Well-known economist Roubini announced Wednesday that there may be $100 billion of municipal-bond defaults over the next five years. His comments echo analyst Meredith Whitney's claim that there will be an enormous wave of defaults.
"Roubini seems to use more of a doomsday production," said Matt Fabian, managing director of Municipal Market Advisors at The Bloomberg Insurance Portfolio Strategies Conference. "If you are going to make a prediction, be conservative. In terms of defaults, we have seen very few in the market and these have been smaller transactions."

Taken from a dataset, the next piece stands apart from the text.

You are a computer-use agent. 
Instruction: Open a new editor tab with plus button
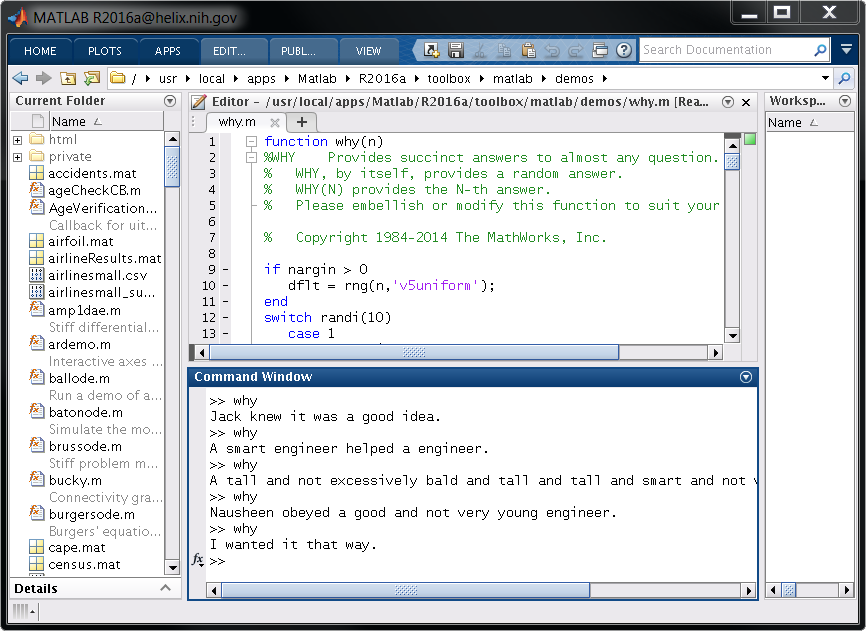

Terry Goode, head of tax-exempt research and municipal fixed income at Wells Capital Management said that it is important, "not to paint the muni-market with one large brush."Goode explained that defaults in Harrisburg, Pennsylvania and a default on a bond tied to the Las Vegas monorail system are "special situations" that involved private investors. He added that technical factors caused the municipal selloff and fear. "All this headline risk of budgets does not contribute to wide spread defaults or contagion affect," said Goode. "Defaults peaked in 2008 peaked in 2009, and will be down in 2010. You are going to see some pressure, but we do not see a wide spread defaults." Joe Darcy, head of the municipalities sector of Hartford Investment Management (HIG) agreed that the credit stresses on the municipal markets right now are normal. "The reality is that it is the nature of the asset class," said Darcy. "The risk inherent in that stress is manageable for issuers and investors." Fabian said that $38 trillion of outflows in the municipal bond funds over the past three weeks is mostly due to credit fears and interest rates fears.